# Web Scraping

## Introduction

### Definition

Web scraping is the process of automatically extracting data from websites.

### Why important in Data Science?

- Collect raw data for analysis (reviews, prices, news, research, etc.)
- Build datasets where APIs are not available
- Automate repetitive data collection

## How Web Scraping Works

- Send HTTP request to a web server (using tools like requests).
- Receive the response (usually HTML or JSON).
- Parse the response to extract meaningful data (using `BeautifulSoup`, `lxml`, or `regex`).
- Store the data in CSV, JSON, or a database.

## Key Python Libraries

- requests → Fetch HTML pages from websites.
- BeautifulSoup4 (bs4) → Parse and navigate HTML/XML.
- lxml → Fast HTML/XML parser.
- selenium → Automate browsers for dynamic (JavaScript) websites.
- pandas → Store and analyze structured data.
- re (regex) → Pattern matching in text.

## Basic Workflow

In [3]:
import requests
from bs4 import BeautifulSoup

# Step 1: Request the page
url = "https://example.com"
headers = {"User-Agent": "Mozilla/5.0"}
response = requests.get(url, headers=headers)

# Step 2: Parse HTML
soup = BeautifulSoup(response.text, "lxml")

# Step 3: Extract data
title = soup.title.text
links = [a['href'] for a in soup.find_all("a", href=True)]

print(title, links)

Example Domain ['https://www.iana.org/domains/example']


## Extracting Data

- Tags: `soup.find("h1")`, `soup.find_all("p")`
- Attributes: `element["src"]`, `element.get("href")`
- CSS selectors: `soup.select("div.article h2")`

## Handling Tables

`import pandas as pd`

`df = pd.read_html(response.text)[0]`

## Dynamic Websites

- Many sites use JavaScript to load data.
- Use:
    - selenium → Automates a browser to wait for content to load.
    - requests_html / playwright → For JavaScript rendering.
    - Or directly hit the API endpoint (preferred if available).

## Storing Scraped Data

- CSV: `df.to_csv("output.csv", index=False)`
- JSON: `json.dump(data, f)`
- Database: `sqlite3`, `SQLAlchemy`, or `MongoDB`.

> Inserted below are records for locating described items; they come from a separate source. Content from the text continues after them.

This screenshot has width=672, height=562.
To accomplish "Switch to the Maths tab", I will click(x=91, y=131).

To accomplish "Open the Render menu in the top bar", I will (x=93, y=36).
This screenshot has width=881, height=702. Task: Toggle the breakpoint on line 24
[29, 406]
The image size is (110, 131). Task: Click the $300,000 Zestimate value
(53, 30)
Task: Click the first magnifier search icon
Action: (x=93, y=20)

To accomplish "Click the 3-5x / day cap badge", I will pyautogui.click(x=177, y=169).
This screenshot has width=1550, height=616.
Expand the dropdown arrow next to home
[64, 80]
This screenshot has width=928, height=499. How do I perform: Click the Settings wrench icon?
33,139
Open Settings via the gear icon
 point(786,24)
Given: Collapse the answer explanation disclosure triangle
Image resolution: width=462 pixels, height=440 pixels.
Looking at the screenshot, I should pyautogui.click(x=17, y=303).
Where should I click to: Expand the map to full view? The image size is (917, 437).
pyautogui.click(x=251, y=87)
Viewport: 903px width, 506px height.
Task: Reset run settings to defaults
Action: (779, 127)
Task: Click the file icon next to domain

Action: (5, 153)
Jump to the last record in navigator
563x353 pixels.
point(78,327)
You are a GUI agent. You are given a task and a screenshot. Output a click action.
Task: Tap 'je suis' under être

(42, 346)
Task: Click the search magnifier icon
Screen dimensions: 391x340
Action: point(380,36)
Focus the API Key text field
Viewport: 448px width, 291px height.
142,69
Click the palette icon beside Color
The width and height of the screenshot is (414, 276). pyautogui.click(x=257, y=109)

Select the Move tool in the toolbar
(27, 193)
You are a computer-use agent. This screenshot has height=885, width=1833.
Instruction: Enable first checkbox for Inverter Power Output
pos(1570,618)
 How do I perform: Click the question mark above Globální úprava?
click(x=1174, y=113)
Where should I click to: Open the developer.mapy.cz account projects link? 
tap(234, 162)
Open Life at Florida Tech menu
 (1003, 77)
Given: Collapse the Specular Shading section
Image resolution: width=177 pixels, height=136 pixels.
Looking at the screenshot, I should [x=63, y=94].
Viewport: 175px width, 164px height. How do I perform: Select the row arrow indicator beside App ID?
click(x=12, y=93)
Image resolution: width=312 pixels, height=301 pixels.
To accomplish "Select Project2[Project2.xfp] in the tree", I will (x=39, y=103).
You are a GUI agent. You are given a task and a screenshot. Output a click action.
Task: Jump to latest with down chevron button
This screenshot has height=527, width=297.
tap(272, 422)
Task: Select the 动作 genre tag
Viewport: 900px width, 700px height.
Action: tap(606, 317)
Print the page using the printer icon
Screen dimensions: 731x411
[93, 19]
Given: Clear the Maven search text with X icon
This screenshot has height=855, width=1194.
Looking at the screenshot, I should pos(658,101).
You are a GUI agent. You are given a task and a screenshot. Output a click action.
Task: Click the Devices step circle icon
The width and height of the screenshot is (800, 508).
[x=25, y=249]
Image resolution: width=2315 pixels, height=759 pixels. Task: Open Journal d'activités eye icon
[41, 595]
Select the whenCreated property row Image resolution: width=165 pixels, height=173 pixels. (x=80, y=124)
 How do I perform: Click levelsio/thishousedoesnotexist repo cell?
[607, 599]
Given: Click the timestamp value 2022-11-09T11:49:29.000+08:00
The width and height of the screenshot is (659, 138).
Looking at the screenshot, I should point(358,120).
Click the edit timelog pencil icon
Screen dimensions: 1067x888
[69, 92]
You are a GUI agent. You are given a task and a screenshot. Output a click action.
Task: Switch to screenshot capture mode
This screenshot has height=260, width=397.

## Ethical & Legal Considerations

- Check robots.txt before scraping (`https://example.com/robots.txt`).
- Do not overload servers → use `time.sleep()` or rate limiting.
- Respect copyright and terms of service.
- Prefer official APIs when available.

## Challenges in Web Scraping

- Dynamic content (needs JavaScript rendering).
- Captcha / Anti-bot systems.
- Frequent site changes (your scraper may break).
- IP blocking (solution: proxies, rotating headers).

# ✅ Summary:

Web scraping is a critical data collection skill in data science. The workflow involves **requesting → parsing → extracting → storing** data. Use `requests + BeautifulSoup` for static sites, and `selenium` or API calls for dynamic sites. Always respect ethics and legality.